The groupby function segments data into groups. 
Once groups are created, a function or operation can be executed against each group

Eg： 

1. Group data by male, female
2. grouping sales data by country
3. In our case, we may want to group data by the stock ticker.

Once the data is grouped, a count, sum, or average can be performed on the result.
It is a common technique in data analysis is to summarize data by grouping similar values.

### Import Libraries and Dependencies

In [1]:
import pandas as pd

%matplotlib inline

### Read in File and Clean Data

In [2]:
# Read CSV

crypto_data = pd.read_csv('crypto_data.csv', index_col='data_date', parse_dates=True, infer_datetime_format=True)
crypto_data.head()


Unnamed: 0_level_0,cryptocurrency,data_priceUsd,data_time,timestamp
data_date,Unnamed: 1_level_1,Unnamed: 2_level_1,Unnamed: 3_level_1,Unnamed: 4_level_1
2017-05-09,bitcoin,,1494288000000.0,1557285000000.0
2017-05-10,bitcoin,1743.723523,1494374000000.0,
2017-05-11,bitcoin,1828.678209,1494461000000.0,
2017-05-12,bitcoin,1776.443919,1494547000000.0,
2017-05-13,bitcoin,1714.964198,1494634000000.0,


In [None]:
# Drop all columns cryptocurrency and data_priceUsd
crypto_data = crypto_data.drop(columns=['data_time','timestamp'])

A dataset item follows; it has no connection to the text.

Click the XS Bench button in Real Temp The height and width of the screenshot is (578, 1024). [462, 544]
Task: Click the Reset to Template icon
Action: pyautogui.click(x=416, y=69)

# Sort the dates in ascending order
crypto_data = crypto_data.sort_index()

# Drop missing values
crypto_data = crypto_data.dropna()
crypto_data.head()

### Group DataFrame and perform `count` aggregation
To group data, use the groupby function against a non-unique column. The groupby function accepts a series name as an argument.

In [None]:
# Group by crypto data by cryptocurrency and perform count
crypto_data_grp = crypto_data.groupby('cryptocurrency').count()
crypto_data_grp

## df.groupby().Count() give number of rows for each cryptocurrency

### Group DataFrame without aggregate function

The groupby function requires a function or aggregation to proceed it.

Whenever a function is not chained to a groupby function, the output will be a DataFrameGroupBy object rather than an actual DataFrame.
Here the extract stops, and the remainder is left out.